This year’s Google Cloud Day Bulgaria made one thing clear: for a growing number of companies across Central and Eastern Europe, the cloud is no longer just infrastructure. It’s the foundation for global product delivery, real-time data automation, and AI readiness.
Held in Sofia, the event gathered cloud architects, enterprise leaders, and innovation teams to exchange ideas on how to scale with speed, ensure data compliance, and unlock new growth models. Europe Cloud joined, contributing to sessions and on-stage discussions and observing firsthand how the region’s priorities are evolving.
One of the clearest signals from this year’s program was the shift from viewing the cloud just as a cost center to treating it as a core capability. Where once the conversation focused on migration and optimization, now it centers around architectural flexibility, AI integration, and long-term resilience. Across multiple panels, participants explored how to design cloud environments that enable rather than limit – particularly when it comes to data governance and regional compliance requirements.
One key theme that emerged was the balancing act between global reach and local control. As regional regulations tighten, cloud-native teams are designing systems that respect data residency and access controls from day one.
The cloud’s role in powering the energy transition was also a recurring theme. From residential solar systems to real-time energy monitoring and automation, cloud-native infrastructure is increasingly supporting decentralized solutions that combine hardware, software, and intelligence in new ways.
From Sofia to the World: Scaling IoT with Shelly Group
These shifts came into focus during a session hosted by Europe Cloud and the company’s client Shelly Group, titled “Scaling IoT Globally: Shelly & Europe Cloud’s Cloud-Driven Innovation on GCP.”
Mircho Mirchev, Head of Integration at Shelly Group, and Kaloyan Siryiski, Cloud Architect at Europe Cloud, reflected on how the company scaled from three to over twenty million IoT devices globally – and the infrastructure choices that enabled that growth. As Mirchev explained, Shelly adopted a hybrid model from the start: giving users the option to run devices locally (via platforms like Home Assistant) while also offering cloud-connected services for automation, analytics, and smart integrations.
What makes the challenge particularly complex is the nature of Shelly’s infrastructure: devices stream changes in real time, requiring systems that can process, store, and act on data without delay. With energy monitoring and automation now bundled into residential solar and battery deployments, the data volumes – and user expectations – are rising quickly. The system built on Google Cloud, supported by Europe Cloud, uses services like BigQuery, Pub/Sub, and Vertex AI to keep performance stable and costs predictable.
Security and compliance have also been critical. Many of Shelly’s users demand transparency around data storage and location – a request the company can now answer clearly. “Saying the data is stored in Belgium covers an important part of the compliance checklist,” Mirchev shared during the session.
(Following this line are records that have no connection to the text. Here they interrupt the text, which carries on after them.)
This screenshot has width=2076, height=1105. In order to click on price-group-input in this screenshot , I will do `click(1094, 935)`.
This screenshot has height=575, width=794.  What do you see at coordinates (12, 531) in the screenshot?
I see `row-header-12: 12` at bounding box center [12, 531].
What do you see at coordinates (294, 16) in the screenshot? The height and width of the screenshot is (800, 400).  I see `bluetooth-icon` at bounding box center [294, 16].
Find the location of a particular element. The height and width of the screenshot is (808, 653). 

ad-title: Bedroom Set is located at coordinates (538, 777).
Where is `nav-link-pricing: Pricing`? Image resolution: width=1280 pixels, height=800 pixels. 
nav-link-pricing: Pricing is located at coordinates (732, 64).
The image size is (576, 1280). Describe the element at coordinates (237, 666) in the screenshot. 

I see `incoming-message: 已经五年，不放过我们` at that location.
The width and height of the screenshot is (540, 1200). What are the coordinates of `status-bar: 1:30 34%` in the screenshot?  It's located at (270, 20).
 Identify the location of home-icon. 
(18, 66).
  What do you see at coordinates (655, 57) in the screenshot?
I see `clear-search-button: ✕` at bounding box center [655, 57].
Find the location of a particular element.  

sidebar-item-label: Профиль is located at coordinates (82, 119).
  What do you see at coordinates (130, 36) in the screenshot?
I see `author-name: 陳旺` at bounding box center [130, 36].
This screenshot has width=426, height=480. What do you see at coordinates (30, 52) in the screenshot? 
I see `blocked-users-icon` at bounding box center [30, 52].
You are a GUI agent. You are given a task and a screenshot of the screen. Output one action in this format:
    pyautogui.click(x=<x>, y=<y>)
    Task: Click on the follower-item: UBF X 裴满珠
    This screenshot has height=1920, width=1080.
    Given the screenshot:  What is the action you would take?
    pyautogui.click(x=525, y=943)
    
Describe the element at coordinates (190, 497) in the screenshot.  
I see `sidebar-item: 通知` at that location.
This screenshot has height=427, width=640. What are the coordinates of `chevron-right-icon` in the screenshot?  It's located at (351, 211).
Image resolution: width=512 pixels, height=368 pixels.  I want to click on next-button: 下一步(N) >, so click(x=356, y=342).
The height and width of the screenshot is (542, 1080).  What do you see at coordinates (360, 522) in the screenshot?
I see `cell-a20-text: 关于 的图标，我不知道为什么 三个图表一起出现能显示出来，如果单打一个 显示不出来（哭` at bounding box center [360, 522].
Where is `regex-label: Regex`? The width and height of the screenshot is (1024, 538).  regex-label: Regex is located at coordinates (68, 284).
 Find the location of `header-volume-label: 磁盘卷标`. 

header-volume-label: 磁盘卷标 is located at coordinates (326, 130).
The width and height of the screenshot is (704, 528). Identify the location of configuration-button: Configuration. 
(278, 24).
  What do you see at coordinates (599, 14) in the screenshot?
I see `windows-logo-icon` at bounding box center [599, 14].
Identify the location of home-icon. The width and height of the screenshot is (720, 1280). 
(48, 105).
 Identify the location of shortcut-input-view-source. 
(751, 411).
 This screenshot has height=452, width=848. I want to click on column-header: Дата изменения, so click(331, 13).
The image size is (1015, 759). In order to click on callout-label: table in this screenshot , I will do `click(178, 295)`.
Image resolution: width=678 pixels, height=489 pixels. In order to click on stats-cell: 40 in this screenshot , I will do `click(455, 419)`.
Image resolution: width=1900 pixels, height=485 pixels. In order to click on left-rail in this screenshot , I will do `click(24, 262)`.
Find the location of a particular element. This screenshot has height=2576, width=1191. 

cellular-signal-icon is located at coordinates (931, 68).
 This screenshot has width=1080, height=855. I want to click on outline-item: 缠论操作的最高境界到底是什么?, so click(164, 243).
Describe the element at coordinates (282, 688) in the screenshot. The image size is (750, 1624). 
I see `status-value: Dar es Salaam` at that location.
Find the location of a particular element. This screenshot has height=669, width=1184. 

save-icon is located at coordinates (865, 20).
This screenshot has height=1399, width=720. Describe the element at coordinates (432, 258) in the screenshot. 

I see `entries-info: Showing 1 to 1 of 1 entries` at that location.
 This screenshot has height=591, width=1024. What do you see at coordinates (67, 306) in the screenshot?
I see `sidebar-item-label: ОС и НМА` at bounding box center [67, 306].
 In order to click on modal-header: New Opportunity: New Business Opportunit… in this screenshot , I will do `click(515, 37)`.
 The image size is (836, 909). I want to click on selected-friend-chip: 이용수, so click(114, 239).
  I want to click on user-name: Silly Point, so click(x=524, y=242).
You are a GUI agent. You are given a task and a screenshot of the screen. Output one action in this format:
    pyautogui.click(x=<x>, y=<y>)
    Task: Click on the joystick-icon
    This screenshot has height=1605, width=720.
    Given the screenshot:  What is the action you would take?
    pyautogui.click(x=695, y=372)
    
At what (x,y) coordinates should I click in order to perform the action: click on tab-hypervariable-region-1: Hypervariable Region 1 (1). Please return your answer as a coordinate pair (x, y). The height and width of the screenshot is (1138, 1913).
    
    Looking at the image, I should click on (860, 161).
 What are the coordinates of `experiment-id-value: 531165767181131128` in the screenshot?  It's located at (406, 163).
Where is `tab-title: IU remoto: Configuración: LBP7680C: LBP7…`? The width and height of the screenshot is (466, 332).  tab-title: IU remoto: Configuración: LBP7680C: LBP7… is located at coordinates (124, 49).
A Region Growing into Its Cloud Ambitions
From conversations at the booths to technical sessions and main stage panels, one pattern is becoming visible across the CEE region: organizations are not just adopting cloud tools – they’re building differentiated capabilities on top of them. Whether enabling AI, transforming user experiences, or expanding across markets, companies are making cloud infrastructure part of their competitive edge.
As part of this ecosystem, Europe Cloud will continue supporting teams that build with ambition across industries, borders, and technology layers. What we saw at Google Cloud Day Bulgaria 2025 was not just momentum. It was a sign that the region’s cloud-native future is already being written.